Zirkulation, Adaption, Transformation

Über dieses Buch

Schon zu Lebzeiten hat der deutsche Archäologe und Kunsthistoriker Johann Joachim Winckelmann (1717-1768) europaweit Resonanz gefunden. Seine Geschichte der Kunst des Altertums (1764) wurde vor 1800 zweimal ins Italienische und gleich dreimal ins Französische übersetzt. Winckelmann war damit ein europäischer Klassiker, noch bevor er am Anfang des 19. Jahrhunderts von Weimar aus zu einem deutschen Klassiker gemacht wurde. Ziel des vorliegenden Bandes ist es, die bislang wenig erforschte Wirkungsgeschichte seines Werkes in Italien vor dem Hintergrund seiner europäischen Rezeption zu untersuchen. Am Beispiel Winckelmanns wird damit der Versuch unternommen, ein nationales Rezeptionsphänomen mit einer europäischen Perspektive zu kombinieren.

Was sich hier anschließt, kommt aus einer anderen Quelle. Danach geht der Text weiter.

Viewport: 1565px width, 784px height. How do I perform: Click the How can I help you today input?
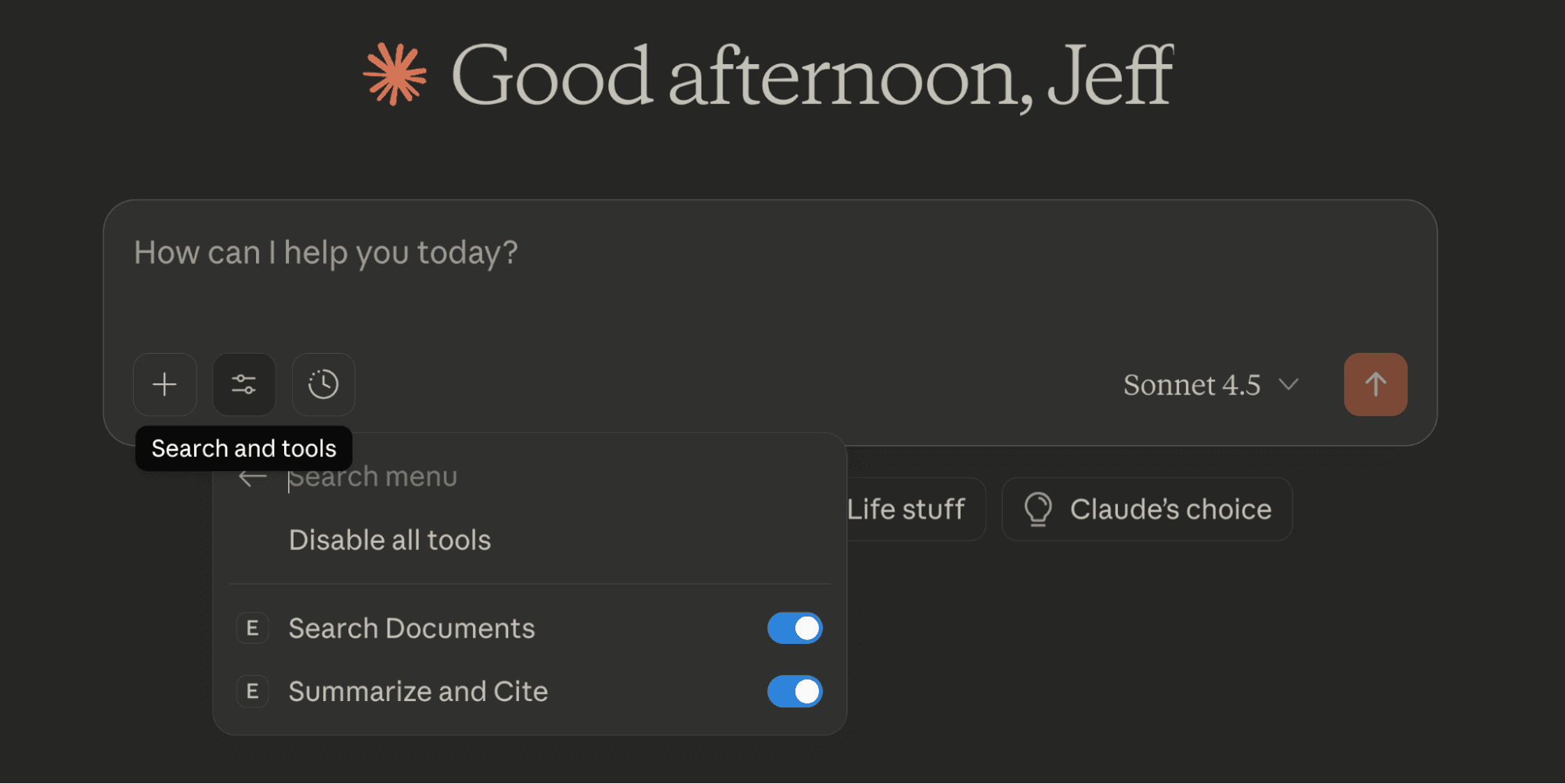pyautogui.click(x=326, y=252)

Deutlich wird dabei, dass die italienische Winckelmann-Rezeption vor allem deshalb komplex ist, weil sie immer in Kenntnis von und mit Blick auf die Winckelmann-Rezeption in anderen europäischen Ländern – insbesondere in Deutschland und Frankreich – stattfindet: Rezeptionsgeschichte kann hier nur als eine Geschichte von Verflechtungen geschrieben werden.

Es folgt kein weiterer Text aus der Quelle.